(TASK DETAILS):
Filtering the records below, copy only those lines that include the word "will".

[Opening DATA FOR ANALYSIS section]

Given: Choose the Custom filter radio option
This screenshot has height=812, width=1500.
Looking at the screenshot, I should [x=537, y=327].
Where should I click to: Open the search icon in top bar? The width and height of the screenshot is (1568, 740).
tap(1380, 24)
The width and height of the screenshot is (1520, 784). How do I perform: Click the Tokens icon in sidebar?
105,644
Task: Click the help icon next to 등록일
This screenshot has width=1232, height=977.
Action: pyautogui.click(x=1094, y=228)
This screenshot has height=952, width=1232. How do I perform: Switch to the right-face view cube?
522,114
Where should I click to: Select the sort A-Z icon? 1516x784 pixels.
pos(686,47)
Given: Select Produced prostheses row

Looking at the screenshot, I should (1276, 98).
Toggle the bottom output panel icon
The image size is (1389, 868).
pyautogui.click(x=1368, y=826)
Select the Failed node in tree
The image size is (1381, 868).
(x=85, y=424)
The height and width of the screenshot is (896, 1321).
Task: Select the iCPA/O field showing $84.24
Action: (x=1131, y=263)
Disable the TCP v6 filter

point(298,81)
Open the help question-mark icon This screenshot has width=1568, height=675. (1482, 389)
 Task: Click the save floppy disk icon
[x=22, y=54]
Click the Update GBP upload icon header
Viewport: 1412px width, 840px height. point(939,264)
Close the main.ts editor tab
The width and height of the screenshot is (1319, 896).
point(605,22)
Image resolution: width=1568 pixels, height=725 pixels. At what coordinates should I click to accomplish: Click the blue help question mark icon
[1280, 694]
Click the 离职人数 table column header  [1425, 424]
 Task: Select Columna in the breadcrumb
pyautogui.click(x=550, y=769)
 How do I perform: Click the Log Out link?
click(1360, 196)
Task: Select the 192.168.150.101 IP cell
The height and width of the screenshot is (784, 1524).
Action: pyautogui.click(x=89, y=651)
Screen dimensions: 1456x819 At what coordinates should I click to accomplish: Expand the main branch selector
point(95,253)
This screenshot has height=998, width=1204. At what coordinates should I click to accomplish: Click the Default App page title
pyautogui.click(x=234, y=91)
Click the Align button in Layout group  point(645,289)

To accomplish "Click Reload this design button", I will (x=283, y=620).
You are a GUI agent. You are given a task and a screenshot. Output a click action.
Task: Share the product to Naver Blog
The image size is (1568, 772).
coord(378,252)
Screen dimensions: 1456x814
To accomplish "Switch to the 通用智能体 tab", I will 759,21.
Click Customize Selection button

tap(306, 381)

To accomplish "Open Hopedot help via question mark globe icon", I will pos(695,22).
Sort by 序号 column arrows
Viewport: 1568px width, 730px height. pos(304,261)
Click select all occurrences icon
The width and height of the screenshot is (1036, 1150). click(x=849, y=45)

[Closing DATA FOR ANALYSIS section]

(SOLUTION TO THE EXERCISE):
To accomplish "Click Reload this design button", I will (x=283, y=620).
To accomplish "Switch to the 通用智能体 tab", I will 759,21.
To accomplish "Open Hopedot help via question mark globe icon", I will pos(695,22).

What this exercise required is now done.